▶ [Assigned task]: Nothing but the lines below between the line holding "Given: Click refresh" and the line holding "Task: Activate the zoom", inclusive, should appear in the answer, each set down exactly.

▶ [Stored data entries]:
━━━━━━━━
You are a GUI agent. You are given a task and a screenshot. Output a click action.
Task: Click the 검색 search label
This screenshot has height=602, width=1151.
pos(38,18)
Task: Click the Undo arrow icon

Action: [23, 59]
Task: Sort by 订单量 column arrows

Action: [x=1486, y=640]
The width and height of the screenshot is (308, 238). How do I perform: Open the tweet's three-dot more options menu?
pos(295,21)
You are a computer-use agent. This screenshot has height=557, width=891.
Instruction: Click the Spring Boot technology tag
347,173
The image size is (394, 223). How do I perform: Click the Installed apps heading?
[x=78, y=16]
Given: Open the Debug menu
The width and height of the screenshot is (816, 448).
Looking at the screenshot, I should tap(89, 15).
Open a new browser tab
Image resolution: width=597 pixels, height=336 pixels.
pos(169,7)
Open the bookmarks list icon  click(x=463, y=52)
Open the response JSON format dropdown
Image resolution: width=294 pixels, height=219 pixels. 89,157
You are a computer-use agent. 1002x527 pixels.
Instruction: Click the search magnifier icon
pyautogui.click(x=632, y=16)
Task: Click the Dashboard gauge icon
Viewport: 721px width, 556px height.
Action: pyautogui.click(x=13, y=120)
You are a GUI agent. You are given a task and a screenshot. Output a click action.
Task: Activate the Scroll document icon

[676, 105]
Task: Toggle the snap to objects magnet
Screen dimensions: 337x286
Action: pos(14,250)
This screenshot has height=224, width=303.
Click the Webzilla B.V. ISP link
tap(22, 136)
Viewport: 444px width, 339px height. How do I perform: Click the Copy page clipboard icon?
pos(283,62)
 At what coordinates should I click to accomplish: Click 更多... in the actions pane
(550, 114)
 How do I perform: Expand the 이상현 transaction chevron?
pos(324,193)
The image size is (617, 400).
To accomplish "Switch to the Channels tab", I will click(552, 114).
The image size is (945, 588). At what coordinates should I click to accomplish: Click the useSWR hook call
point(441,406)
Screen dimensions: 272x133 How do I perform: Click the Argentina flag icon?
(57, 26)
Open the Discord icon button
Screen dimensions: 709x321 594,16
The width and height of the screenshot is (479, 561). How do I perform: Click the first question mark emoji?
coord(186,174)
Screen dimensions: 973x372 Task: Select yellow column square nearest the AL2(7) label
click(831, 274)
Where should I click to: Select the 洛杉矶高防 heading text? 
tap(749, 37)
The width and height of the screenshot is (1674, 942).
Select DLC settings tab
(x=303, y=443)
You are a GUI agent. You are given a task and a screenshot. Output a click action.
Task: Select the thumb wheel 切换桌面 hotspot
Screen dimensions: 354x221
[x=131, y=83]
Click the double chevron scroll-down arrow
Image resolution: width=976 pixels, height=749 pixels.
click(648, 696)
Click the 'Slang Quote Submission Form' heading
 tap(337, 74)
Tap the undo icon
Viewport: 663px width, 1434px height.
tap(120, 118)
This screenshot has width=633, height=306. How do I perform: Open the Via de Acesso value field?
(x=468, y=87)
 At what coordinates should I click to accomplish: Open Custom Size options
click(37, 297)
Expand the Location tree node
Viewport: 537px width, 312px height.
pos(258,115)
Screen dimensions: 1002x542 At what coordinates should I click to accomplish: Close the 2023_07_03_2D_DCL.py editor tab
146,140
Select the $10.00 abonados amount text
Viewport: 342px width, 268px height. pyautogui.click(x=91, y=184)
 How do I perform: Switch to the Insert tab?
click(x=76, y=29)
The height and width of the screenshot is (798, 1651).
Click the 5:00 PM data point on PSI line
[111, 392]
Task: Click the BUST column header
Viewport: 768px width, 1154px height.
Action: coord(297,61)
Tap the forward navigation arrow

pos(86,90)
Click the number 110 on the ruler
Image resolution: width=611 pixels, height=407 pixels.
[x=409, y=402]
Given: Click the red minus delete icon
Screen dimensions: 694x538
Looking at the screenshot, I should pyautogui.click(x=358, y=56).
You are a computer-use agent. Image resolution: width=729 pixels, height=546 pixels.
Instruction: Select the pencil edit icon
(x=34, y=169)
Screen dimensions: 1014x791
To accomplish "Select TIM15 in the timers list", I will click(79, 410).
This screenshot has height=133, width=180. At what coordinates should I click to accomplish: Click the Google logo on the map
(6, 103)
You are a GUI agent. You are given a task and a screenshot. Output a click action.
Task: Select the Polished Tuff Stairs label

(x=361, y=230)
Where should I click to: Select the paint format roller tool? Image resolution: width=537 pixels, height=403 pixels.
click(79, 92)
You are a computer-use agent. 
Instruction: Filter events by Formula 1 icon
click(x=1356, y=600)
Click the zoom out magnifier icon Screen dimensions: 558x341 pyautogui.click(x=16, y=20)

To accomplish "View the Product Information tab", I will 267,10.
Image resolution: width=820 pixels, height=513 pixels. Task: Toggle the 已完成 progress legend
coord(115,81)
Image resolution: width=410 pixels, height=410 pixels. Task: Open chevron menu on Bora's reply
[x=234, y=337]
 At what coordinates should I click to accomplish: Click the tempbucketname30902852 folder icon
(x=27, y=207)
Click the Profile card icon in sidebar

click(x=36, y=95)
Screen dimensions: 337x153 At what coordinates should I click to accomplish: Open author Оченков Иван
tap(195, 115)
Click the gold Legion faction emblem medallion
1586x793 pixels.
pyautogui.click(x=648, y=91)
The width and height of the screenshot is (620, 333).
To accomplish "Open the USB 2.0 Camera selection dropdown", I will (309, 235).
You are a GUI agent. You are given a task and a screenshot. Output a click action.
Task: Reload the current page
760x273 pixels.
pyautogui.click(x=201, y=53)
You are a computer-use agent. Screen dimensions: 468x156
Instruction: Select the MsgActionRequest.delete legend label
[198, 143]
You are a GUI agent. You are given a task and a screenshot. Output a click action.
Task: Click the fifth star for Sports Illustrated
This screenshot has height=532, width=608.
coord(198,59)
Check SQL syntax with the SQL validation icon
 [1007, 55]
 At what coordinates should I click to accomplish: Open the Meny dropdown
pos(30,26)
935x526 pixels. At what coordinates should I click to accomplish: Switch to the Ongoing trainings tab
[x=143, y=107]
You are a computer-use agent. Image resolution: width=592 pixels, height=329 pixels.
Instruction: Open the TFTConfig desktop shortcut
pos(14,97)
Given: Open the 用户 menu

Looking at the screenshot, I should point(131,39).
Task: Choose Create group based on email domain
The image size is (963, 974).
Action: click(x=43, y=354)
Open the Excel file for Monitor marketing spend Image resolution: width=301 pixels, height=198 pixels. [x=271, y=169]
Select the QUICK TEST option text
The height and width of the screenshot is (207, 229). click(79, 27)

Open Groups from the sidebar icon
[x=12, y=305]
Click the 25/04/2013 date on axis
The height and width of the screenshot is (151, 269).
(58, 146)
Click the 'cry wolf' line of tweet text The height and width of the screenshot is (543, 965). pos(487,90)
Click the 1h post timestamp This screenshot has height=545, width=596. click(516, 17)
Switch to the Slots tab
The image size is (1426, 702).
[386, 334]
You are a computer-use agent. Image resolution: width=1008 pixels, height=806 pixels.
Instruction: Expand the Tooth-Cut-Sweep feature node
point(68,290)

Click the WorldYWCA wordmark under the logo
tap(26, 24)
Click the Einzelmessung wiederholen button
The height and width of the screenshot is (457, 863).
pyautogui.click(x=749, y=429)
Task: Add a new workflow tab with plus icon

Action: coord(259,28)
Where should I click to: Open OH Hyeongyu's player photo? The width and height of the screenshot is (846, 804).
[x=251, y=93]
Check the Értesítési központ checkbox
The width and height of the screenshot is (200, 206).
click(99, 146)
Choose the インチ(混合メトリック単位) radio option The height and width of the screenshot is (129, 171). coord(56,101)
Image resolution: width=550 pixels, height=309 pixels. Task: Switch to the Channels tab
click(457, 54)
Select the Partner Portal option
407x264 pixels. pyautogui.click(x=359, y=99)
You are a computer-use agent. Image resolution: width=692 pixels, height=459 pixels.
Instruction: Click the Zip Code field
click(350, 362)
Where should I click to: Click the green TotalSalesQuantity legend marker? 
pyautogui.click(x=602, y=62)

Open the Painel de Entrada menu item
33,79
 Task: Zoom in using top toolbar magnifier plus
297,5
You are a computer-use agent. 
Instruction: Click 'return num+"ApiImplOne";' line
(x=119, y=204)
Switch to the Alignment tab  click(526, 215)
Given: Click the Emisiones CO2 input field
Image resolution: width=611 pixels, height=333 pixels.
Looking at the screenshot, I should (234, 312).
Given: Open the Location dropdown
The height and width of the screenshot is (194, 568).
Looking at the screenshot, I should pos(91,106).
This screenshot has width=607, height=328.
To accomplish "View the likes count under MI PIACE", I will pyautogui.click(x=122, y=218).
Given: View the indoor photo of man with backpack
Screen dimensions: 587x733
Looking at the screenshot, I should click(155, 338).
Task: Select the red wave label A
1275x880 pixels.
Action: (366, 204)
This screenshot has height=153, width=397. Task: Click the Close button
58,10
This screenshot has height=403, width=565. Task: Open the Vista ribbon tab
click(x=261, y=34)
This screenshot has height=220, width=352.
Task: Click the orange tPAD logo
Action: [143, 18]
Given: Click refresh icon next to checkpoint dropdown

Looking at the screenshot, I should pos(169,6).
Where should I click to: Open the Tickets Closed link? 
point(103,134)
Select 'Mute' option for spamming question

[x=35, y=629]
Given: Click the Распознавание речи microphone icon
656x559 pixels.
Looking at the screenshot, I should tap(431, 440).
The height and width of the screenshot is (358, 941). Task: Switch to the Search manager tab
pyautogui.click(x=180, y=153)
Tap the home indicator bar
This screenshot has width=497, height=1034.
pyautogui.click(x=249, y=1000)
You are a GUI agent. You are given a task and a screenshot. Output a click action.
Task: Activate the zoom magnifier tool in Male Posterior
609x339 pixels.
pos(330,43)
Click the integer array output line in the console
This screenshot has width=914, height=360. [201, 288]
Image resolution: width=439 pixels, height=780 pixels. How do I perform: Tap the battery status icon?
━━━━━━━━
▶ [Exercise result]:
Given: Click refresh icon next to checkpoint dropdown

Looking at the screenshot, I should pos(169,6).
Where should I click to: Open the Tickets Closed link? 
point(103,134)
Select 'Mute' option for spamming question

[x=35, y=629]
Given: Click the Распознавание речи microphone icon
656x559 pixels.
Looking at the screenshot, I should tap(431, 440).
The height and width of the screenshot is (358, 941). Task: Switch to the Search manager tab
pyautogui.click(x=180, y=153)
Tap the home indicator bar
This screenshot has width=497, height=1034.
pyautogui.click(x=249, y=1000)
You are a GUI agent. You are given a task and a screenshot. Output a click action.
Task: Activate the zoom magnifier tool in Male Posterior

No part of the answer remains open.